**DOCUMENT EXCERPT:**

Frequency of Foreclosure Remained Stable: Under Fitch's assumptions
in a 'Bsf' scenario, the A and B notes would need to support a WAFF
of 14.0% and a WARR of 67.2%, compared with WAFF of 13.7% and WARR
of 66.9% from previous review, at the same rating level. For the C
notes, in a 'B-sf' scenario, it would need to support a WAFF of
11.2% and a WARR of 71.8%, compared with WAFF of 11.1% and WARR of
71.5% from previous review. These assumptions consider the main
characteristics of the assets, where OLTV is 87.0%, the seasoning
averages 104 months and the remaining term is 248 months, WA
current loan-to-value is 74.4% and the majority of performing
borrowers (63.3%) pay through a payroll deduction mechanism. The
assumptions also consider a Performance Adjustment Factor of 0.7x
considering the historical performance of the portfolio.

CLN TRANSACTIONS

La Hipotecaria El Salvadorian Mortgage Trust 2013-1 and La
Hipotecaria El Salvadorian Mortgage Trust 2016-1

DFC's Credit Quality Supports Rating: The rating assigned to the La
Hipotecaria El Salvadorian Mortgage Trust 2013-1 and La Hipotecaria
El Salvadorian Mortgage Trust 2016-1 certificates is commensurate
with the credit quality of the guarantee provider. The credit
quality of U.S. International Development Finance Corporation (DFC)
is directly linked to the U.S. sovereign rating (AA+/F1+/Stable),
as guarantees issued by, and obligations of, DFC are backed by the
full faith and credit of the U.S. government, pursuant to the
Foreign Assistance Act of 1969.

Reliance on DFC Guaranty: Fitch assumes the payment on the La
Hipotecaria El Salvadorian Mortgage Trust 2013-1 and La Hipotecaria
El Salvadorian Mortgage Trust 2016-1 certificates will rely on the
DFC guaranty. Through this guaranty, DFC will unconditionally and
irrevocably guarantee the receipt of proceeds from the underlying
notes in an amount sufficient to cover timely scheduled monthly
interest amounts and the ultimate principal amount on the
certificates.

**PROMPT:** According to the rating excerpt, which rating is the credit quality of the U.S. International Development Finance Corporation directly linked to? This data comes from a separate, unrelated source.

**Element and text position data:**
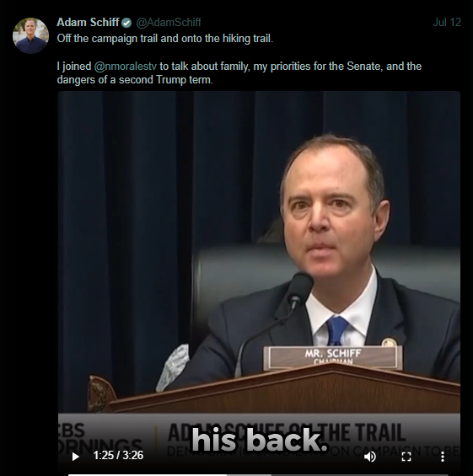The width and height of the screenshot is (473, 476).
Task: Click the Adam Schiff display name
Action: pos(88,22)
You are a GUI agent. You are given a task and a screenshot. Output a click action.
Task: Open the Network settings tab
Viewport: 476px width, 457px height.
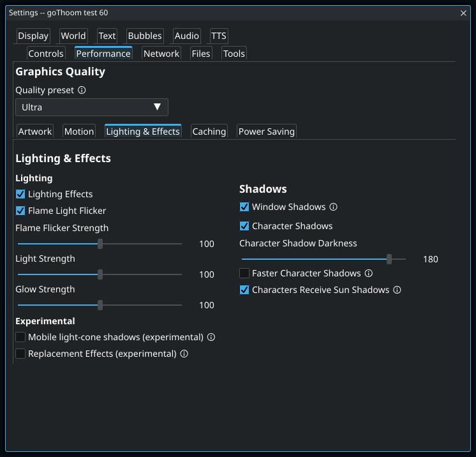coord(161,54)
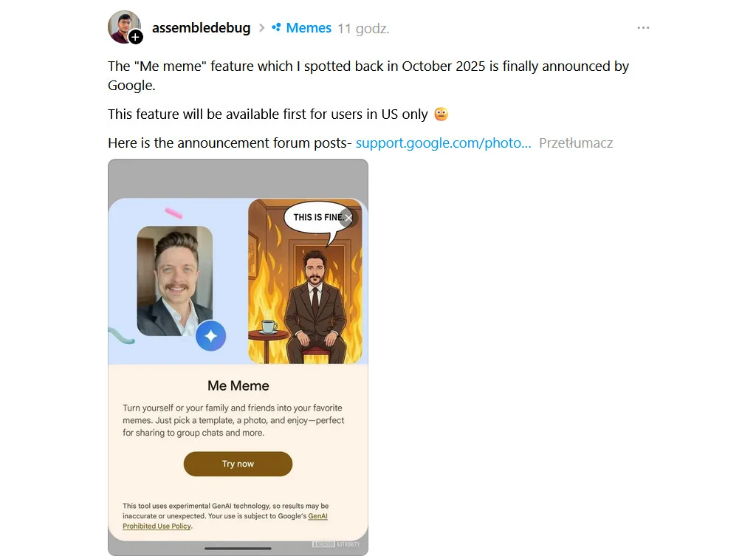Click the Me Meme heading text
The height and width of the screenshot is (559, 756).
[x=238, y=385]
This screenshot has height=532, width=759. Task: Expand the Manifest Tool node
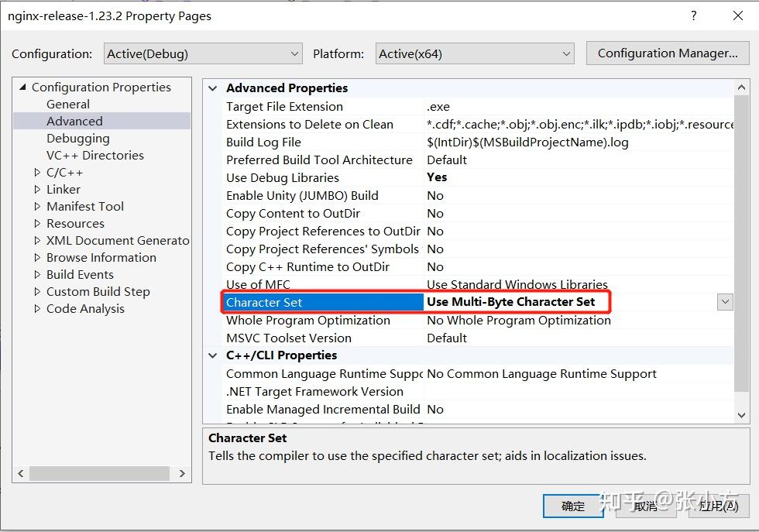tap(36, 206)
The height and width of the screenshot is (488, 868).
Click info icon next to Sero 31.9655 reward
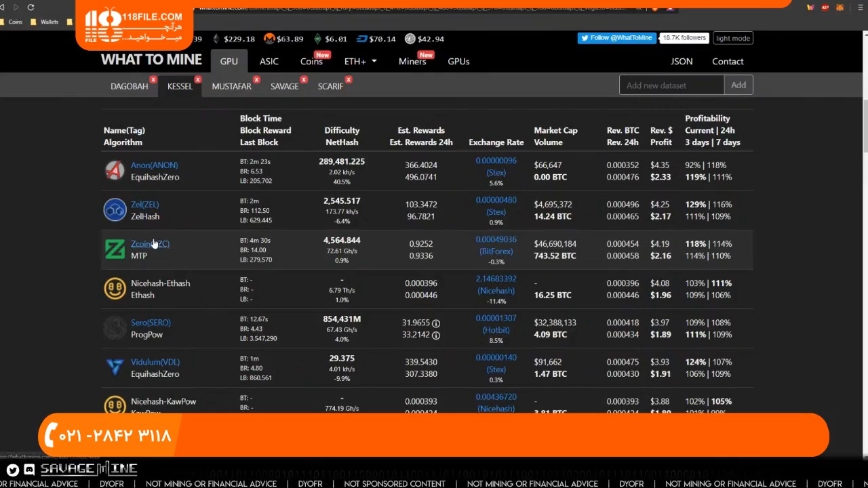click(x=436, y=323)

**SOLUTION FOR THIS TASK:** The U.S. sovereign rating (AA+/F1+/Stable).